◆ **Vorliegender Text**:
═══

„Hätte nie gedacht, in meinem Alter noch so viel zu lernen“

Ausbildung mit über 40? Das geht auch in der Augenoptik

Simone Tönnes und Hussam Alharouk fallen in der Berufsschule auf. Wo sonst fast nur Jugendliche sitzen, pauken auch die beiden Mittvierziger Fachwissen rund um den Augenoptiker-Beruf. Die beiden Azubis und ihre Arbeitgeber haben festgestellt: Eine späte Ausbildung ist nicht immer leicht, die Mühe aber wert.
Simone Tönnes und Daniel Busch

Simone Tönnes hat mit über 40 Jahren einen Neuanfang gewagt und die Ausbildung zur Augenoptikerin bei Daniel Busch in Essen angefangen. Mittlerweile ist sie fertig und gehört fest zum Team dazu.

═══

◆ **Angezeigte Zeilen**:
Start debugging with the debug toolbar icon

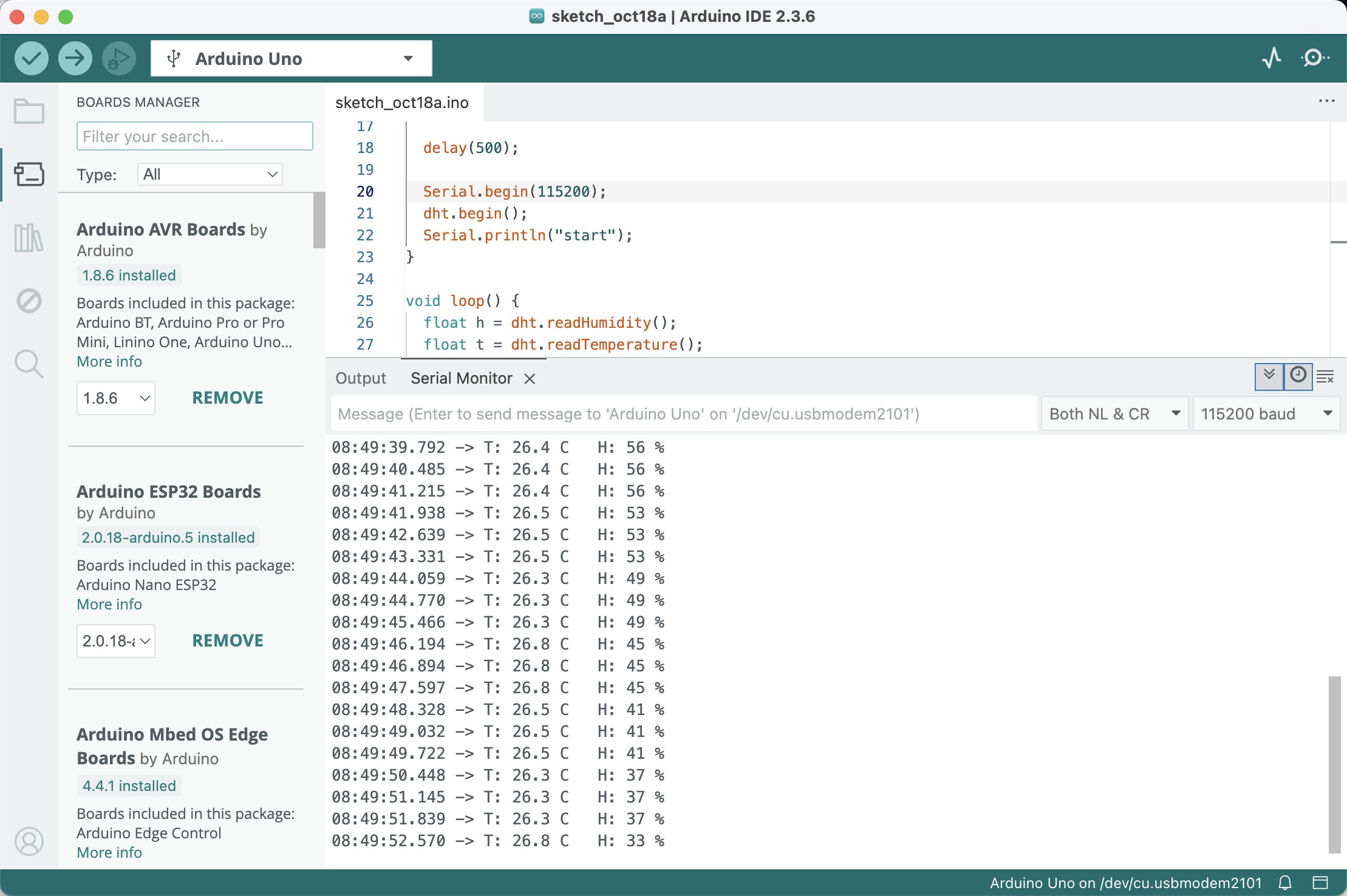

═══

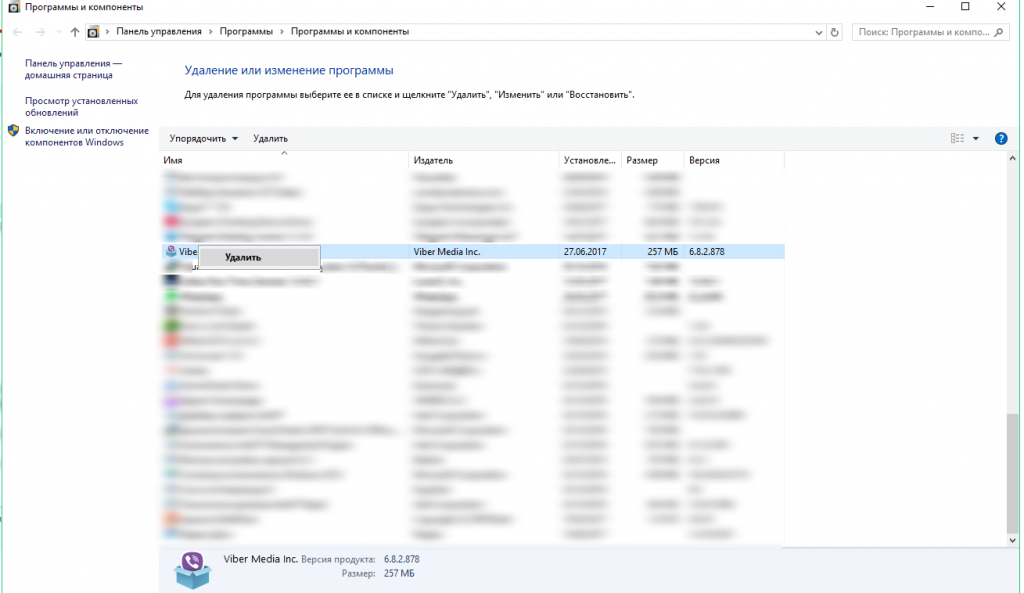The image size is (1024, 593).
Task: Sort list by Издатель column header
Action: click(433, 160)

═══

◆ **Bitte bearbeiten**:
a) Fassen Sie den Text über die späte Ausbildung in der Augenoptik in zwei Sätzen zusammen.
b) Führen Sie den Text über die späte Ausbildung in der Augenoptik im Anschluss an seinen letzten Satz weiter.

◆ **Schriftliche Antworten**:
a) Simone Tönnes und Hussam Alharouk lernen als Mittvierziger zwischen fast nur Jugendlichen in der Berufsschule für den Augenoptiker-Beruf, und sie und ihre Arbeitgeber haben festgestellt, dass eine späte Ausbildung nicht immer leicht, die Mühe aber wert ist. Simone Tönnes hat mit über 40 Jahren die Ausbildung zur Augenoptikerin bei Daniel Busch in Essen begonnen, ist inzwischen fertig und gehört fest zum Team.

b)
© Klaus Micke / Funke Foto Service

Ach, das muss die neue Lehrerin sein! Das dachten die Mitschüler von Simone Tönnes, als sie an ihrem ersten Tag in der Berufsschule die Klasse betrat. Der war das zunächst ein bisschen peinlich: Denn Tönnes war zu dem Zeitpunkt bereits über 40 Jahre alt. Und sie nahm nicht am Lehrerpult Platz, sondern gemeinsam mit ihren viel jüngeren Mitschülern auf der Klassenbank – um dort von der Pieke auf zu lernen, was Augenoptikerinnen und Augenoptiker können und wissen müssen.

Damit ist sie eine von ganz wenigen Menschen, die sich für eine so späte Ausbildung entscheiden. Nur rund drei Prozent oder 3.849 der frischen Handwerk-­Azubis im Jahr 2019 waren 31 Jahre oder älter. Über alle Branchen hinweg liegt der Wert sogar noch niedriger, zeigen Zahlen des Statistischen Bundesamts. Viele Arbeitnehmer im fortgeschrittenen Erwachsenenalter können sich wohl nur schwer vorstellen, mit Jugendlichen noch einmal die Schulbank zu drücken. Und viele Unternehmer sind eher skeptisch, wenn sie die Bewerbung eines älteren Menschen für eine Ausbildung bekommen. Kann das wirklich gutgehen, jemanden in dem Alter noch einmal in eine Ausbildung zu stecken?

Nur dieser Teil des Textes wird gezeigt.